--- Source extract ---
= 2014 Jefferson County Public Schools protests =

School curriculum protest in Colorado, United States

The 2014 Jefferson County Public Schools protests were a series of demonstrations against the new AP United States History (APUSH) curriculum in Jefferson County in the U.S. state of Colorado. Protests began on Friday, September 19, 2014, at Standley Lake and Conifer high schools when classes were cancelled at both schools because a high number of teachers called in absent to work. On September 22, the protests spread to Evergreen when students left class on marched on the Jefferson County Schools Education Center. On September 23, the protests spread to Pomona, Arvada, and Ralston Valley high schools. Two days later, the protest grew to about 1,000 when Columbine and Dakota Ridge students joined together on a pedestrian bridge over South Wadsworth Boulevard.

The protests were rooted in the election of a new Jefferson County Public Schools board in November 2013. The board's conservative majority of three, headed by chairman Ken Witt, appointed Dan McMinimee as superintendent and allotted funds to save two failing charter schools. Many students, parents, and teachers also protested the APUSH curriculum review proposed by the board, which wrote, "Materials should promote citizenship, patriotism, essentials and benefits of the free enterprise system, respect for authority and respect for individual rights. Materials should not encourage or condone civil disorder, social strife or disregard of the law."

While demonstrating, students skipped lunch and free time; they were honked at by drivers outside Lakewood. The National Coalition Against Censorship, the American Civil Liberties Union of Colorado, and the National Council for the Social Studies sent letters to the Jefferson County Board of Education members stating their opposition to the proposal. On September 25, the school's superintendent's children were threatened by the demonstrators; the Jefferson County Sheriff's Office investigated.

Some in the conservative media thought the teachers were encouraging their pupils to skip class and protest, but according to one of the leaders of the Columbine High School protests, as well as other students and teachers, that is untrue. Both Fox News commentator Megyn Kelly and Tea Party officials pejoratively referred to the students as "pawns", prompting backlash from the Jefferson County community. On October 2, 2014, The Washington Post interviewed Kyle Ferris, who said the community was disappointed with the school board and felt the need to exercise their rights as American citizens. The same day, the committee approved a new proposal, which prompted over 100 people to attend a rally at Wadsworth Boulevard.
--- Dataset extract ---
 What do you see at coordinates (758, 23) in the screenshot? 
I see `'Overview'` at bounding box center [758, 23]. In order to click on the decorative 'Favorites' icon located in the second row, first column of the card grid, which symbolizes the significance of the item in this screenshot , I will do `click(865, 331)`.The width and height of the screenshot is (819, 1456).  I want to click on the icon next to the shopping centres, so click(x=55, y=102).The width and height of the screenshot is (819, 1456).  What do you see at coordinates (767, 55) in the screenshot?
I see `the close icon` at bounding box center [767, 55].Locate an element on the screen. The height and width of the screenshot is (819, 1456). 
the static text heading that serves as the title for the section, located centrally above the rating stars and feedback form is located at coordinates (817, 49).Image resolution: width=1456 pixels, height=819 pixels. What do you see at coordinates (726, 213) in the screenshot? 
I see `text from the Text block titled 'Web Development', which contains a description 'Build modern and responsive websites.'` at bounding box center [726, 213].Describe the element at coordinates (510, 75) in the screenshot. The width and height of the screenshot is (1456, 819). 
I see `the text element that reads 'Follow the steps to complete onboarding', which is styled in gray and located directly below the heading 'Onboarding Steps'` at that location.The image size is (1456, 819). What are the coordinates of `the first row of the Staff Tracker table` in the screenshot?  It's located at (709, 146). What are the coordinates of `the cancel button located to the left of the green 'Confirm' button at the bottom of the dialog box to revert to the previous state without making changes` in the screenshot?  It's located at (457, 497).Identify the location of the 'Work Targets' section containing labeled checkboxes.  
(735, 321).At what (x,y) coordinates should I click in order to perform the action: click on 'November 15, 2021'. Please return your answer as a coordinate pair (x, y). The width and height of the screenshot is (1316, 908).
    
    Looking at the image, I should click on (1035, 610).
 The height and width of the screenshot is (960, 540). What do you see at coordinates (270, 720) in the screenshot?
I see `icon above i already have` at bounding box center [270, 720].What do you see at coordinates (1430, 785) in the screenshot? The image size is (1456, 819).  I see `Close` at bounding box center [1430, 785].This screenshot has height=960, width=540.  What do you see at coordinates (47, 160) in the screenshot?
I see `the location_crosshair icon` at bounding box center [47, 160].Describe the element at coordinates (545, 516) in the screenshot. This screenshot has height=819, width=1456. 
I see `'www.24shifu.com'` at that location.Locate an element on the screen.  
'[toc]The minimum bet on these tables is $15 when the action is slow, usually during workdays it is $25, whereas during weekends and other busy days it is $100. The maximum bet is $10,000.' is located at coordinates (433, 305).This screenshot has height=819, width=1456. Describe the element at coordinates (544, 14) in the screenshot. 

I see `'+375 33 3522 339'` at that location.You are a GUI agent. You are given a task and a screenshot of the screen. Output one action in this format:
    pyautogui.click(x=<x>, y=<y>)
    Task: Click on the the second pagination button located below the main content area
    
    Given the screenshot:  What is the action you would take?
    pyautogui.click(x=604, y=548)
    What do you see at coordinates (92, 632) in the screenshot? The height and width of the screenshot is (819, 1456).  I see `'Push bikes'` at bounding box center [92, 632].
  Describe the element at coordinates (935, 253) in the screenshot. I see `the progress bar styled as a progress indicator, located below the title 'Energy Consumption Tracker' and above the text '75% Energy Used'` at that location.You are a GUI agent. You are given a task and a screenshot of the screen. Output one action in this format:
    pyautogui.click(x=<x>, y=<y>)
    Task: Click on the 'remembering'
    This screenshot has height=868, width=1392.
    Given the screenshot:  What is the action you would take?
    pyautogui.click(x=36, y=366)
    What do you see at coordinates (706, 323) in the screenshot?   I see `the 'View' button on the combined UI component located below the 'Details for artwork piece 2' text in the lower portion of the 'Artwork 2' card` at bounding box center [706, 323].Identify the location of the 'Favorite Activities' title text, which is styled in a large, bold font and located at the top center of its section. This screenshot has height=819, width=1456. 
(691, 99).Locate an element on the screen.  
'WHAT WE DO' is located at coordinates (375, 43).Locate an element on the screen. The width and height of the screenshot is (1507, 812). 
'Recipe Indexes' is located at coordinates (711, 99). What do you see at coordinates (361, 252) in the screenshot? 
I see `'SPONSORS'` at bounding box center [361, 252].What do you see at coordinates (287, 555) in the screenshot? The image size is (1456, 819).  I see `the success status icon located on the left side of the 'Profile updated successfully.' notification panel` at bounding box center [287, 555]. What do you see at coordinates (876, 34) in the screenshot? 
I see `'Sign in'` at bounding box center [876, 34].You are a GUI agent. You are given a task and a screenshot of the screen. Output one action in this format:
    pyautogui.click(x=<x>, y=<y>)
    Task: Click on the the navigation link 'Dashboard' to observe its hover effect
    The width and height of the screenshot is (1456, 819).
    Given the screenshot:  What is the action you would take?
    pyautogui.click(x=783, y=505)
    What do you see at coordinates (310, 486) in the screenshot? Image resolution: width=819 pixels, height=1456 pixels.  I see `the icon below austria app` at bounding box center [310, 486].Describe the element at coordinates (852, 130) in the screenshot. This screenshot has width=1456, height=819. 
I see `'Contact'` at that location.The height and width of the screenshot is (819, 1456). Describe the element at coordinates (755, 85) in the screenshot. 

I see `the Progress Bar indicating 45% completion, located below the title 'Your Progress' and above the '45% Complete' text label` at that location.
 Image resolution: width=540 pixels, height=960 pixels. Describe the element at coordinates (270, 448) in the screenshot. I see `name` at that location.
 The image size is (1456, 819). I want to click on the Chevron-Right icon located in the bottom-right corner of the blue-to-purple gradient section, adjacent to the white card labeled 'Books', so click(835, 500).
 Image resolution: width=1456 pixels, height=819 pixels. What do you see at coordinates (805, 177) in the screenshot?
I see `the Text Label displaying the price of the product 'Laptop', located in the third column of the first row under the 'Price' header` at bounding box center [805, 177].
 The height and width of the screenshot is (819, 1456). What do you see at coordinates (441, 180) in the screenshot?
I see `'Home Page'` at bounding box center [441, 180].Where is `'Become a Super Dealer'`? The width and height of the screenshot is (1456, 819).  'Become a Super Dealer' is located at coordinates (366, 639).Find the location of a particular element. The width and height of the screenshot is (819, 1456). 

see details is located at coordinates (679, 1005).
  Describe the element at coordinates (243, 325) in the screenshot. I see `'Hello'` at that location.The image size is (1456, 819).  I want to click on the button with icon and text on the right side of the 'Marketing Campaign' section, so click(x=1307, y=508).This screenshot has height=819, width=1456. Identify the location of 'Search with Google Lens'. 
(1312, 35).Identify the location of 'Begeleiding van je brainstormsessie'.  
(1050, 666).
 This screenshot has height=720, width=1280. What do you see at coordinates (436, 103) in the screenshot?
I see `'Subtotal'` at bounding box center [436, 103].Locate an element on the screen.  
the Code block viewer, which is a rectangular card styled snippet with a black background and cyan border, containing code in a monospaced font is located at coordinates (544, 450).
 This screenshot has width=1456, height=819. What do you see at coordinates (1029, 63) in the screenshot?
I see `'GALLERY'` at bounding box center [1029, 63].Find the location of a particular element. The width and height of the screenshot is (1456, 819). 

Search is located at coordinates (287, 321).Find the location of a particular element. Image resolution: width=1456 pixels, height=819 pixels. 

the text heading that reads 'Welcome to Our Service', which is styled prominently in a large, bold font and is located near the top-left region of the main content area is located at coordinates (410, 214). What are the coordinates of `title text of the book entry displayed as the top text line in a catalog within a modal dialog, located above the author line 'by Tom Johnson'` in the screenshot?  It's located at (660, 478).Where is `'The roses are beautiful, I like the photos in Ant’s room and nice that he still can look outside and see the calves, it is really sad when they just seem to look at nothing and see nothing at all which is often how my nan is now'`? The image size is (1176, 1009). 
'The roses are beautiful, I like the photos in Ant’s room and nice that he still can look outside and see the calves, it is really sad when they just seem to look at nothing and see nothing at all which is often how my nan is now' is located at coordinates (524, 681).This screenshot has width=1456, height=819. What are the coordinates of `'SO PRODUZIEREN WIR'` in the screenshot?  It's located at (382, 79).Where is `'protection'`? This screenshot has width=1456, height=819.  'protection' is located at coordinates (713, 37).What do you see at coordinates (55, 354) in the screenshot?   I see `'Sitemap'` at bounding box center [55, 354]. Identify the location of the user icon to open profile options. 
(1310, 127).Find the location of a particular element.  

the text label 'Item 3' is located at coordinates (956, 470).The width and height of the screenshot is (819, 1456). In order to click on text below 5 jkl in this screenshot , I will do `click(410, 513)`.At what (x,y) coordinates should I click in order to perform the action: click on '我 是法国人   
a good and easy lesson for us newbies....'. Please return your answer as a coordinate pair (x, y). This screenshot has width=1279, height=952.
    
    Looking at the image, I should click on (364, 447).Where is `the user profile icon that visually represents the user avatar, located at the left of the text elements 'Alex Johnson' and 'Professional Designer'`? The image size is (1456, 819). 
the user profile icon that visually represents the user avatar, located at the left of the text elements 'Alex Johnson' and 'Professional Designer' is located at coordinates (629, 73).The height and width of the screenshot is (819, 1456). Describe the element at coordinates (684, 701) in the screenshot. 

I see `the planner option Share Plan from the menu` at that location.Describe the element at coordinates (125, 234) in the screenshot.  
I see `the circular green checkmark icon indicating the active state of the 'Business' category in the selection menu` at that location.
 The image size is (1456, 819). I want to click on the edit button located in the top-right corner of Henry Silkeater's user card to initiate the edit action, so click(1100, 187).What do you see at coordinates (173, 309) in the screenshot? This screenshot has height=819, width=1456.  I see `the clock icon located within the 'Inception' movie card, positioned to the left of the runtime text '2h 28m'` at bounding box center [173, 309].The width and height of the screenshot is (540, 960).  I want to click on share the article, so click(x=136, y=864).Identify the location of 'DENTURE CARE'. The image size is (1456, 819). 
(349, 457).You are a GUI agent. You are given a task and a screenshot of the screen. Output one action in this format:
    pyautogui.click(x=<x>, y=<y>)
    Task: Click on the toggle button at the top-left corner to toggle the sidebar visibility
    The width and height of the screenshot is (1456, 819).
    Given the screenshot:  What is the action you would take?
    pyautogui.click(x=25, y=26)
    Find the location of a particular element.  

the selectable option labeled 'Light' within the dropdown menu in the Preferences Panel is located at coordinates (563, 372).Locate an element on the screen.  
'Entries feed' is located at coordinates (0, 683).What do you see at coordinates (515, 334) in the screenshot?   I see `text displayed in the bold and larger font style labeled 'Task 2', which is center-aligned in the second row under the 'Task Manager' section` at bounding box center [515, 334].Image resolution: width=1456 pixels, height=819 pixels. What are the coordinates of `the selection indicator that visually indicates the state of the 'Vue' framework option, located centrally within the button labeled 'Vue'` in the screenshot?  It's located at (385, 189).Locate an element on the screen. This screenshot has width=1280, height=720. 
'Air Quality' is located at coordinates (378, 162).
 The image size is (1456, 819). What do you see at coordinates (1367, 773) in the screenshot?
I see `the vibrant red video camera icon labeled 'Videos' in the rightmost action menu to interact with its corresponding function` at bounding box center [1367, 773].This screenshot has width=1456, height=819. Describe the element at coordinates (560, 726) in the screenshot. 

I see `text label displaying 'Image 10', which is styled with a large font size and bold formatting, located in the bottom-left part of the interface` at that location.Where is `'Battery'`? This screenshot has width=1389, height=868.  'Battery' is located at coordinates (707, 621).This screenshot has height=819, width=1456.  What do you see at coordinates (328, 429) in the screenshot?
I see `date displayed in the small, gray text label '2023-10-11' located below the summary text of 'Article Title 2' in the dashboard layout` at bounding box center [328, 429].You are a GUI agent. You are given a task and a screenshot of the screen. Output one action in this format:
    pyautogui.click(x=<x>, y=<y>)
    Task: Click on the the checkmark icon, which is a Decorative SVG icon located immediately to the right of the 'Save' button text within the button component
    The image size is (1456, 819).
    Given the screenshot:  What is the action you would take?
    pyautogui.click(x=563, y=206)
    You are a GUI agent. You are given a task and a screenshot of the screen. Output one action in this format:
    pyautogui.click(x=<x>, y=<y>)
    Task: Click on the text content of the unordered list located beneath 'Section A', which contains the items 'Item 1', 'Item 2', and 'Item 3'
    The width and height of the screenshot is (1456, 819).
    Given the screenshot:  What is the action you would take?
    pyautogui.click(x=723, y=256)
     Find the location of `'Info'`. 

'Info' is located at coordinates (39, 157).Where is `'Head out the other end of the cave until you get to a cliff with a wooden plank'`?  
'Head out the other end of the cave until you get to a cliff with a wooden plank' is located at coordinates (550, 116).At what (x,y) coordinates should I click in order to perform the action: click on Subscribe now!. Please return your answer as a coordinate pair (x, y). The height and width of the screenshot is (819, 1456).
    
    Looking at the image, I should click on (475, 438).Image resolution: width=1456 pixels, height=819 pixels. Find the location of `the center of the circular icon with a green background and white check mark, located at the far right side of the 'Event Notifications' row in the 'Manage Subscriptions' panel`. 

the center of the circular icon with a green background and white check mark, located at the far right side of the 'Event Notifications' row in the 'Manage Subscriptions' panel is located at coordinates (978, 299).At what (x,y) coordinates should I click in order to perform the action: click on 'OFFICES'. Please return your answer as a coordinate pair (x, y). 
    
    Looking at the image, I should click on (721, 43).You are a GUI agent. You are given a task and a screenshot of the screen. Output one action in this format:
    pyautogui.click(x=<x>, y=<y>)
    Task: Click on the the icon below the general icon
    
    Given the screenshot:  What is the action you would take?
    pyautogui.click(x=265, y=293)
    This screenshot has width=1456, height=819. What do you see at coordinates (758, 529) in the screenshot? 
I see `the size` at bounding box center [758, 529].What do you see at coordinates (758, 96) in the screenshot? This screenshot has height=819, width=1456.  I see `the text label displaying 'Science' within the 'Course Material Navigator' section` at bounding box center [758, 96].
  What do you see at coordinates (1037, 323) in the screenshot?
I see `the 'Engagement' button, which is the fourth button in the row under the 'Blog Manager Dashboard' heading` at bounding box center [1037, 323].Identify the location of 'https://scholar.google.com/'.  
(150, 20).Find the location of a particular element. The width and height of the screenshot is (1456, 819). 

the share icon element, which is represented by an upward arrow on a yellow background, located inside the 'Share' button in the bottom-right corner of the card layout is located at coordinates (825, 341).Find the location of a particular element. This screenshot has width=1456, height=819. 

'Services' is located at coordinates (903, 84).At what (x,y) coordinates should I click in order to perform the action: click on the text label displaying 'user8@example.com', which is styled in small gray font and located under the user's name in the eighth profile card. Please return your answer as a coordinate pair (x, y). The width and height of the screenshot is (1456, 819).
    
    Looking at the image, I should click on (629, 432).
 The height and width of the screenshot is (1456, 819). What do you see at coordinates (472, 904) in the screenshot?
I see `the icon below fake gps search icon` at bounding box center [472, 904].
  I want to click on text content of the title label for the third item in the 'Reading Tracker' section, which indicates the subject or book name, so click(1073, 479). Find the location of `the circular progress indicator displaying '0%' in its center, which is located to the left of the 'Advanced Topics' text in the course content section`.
---
▸ **Directions**:
Please answer from the Jefferson County protests article: who headed the school board's conservative majority?

▸ **Answer for this exercise**:
Chairman Ken Witt